Music from Fraught States

My liner notes for the Audio Obscura album Music for Airports in the Age of Climate Change

This short essay was part of the set of liner notes commissioned for the Audio Obscura album Music for Airports in the Age of Climate Change, released today, Friday, February 2, 2024. Design by David Barrington.

Brian Eno recorded his secular psalm to the protracted liminal state of mid-journey — that is, the album Music for Airports, released back in 1978 — for a very different world than today’s.

Flying — or, more to the point, preparing to fly as well as lingering afterward — is no longer a placid, refined, out-of-body experience, nor for at least a generation of travelers has it ever been.

Flying — by which we’ve always meant not merely the time spent airborne, but also when engaged in the overall multi-stage process of air travel — is no longer widely viewed as an extended moment filled with opportunities for reflection and, alternately, anticipation.

Flight is, quite the contrary, fraught — and inherently so.

The host of causes for this significant cultural shift in attitudes are numerous, ranging from the existential (air rage, terrorism, disease) to the practical (cramped quarters, cost, privacy).

All of which concerns pale in comparison to the stated focus of the return trip that Audio Obscura has embarked on to Eno’s original work: climate change.

For what once was a weightless experience is now freighted with the matter of carbon emissions, among various other environmental factors.

The result of which is that the time-passing wait for a flight is no longer inherently a form of enforced stasis.

Instead, the wait is, for many, a ticking clock, its second hand echoing on an epochal scale; it is a countdown to rising temperatures, to rising seas, and to the impact they will have not just on humanity, but on the planet as a whole.

Like much science fiction — and what was Music for Airports other than a work of very-near-future science fiction, a concept album about technology’s ability to elevate humans not just physically but philosophically — Eno’s long-ago vision is now a portrait of an alternate future, one from which our present, nearly half a century on and well into the subsequent millennium, has irreparably diverged, tragically so.

Our present is one in which the damage incurred by travel is as easily assessed as — if less easily addressed than — the calorie count on a box of chocolates.

And yet …

And yet, for all that anxiety, the tension that fleshes out Music for Airports in the Age of Climate Change is seductive, meditative, and even comforting in its own way.
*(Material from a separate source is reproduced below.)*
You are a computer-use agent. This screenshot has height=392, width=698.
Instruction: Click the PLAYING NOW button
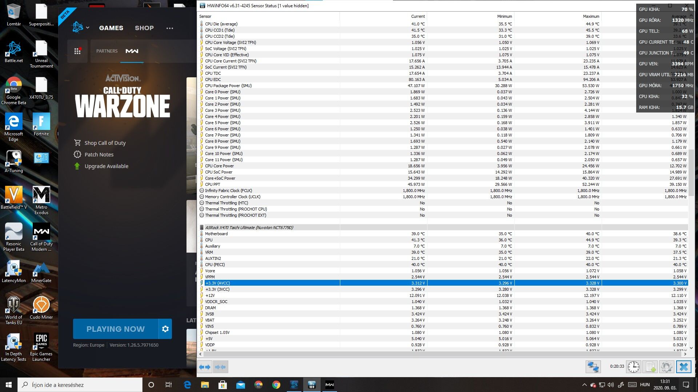pos(116,329)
Built from field recordings, digital effects, new music, and copyleft creative reuse of pre-existing takes (composting being apropos), the new album summons up its own form of reflective state. The voices of flight alerts combine with glitchy textures to layer not merely apprehension but also experienced aesthetic factors onto the original work — and in those additional facets, Audio Obscura finds new sources for philosophical consideration.

Where the original was leavened by bits of “Frere Jacques” courtesy of pianist Robert Wyatt, a nursery rhyme this modern retelling isn’t, not by a long shot — but nor is it trafficking in fear-mongering or catastrophe porn. Audio Obscura instead finds beauty in the fraught, loveliness in the tension, and peace in the tight quarters.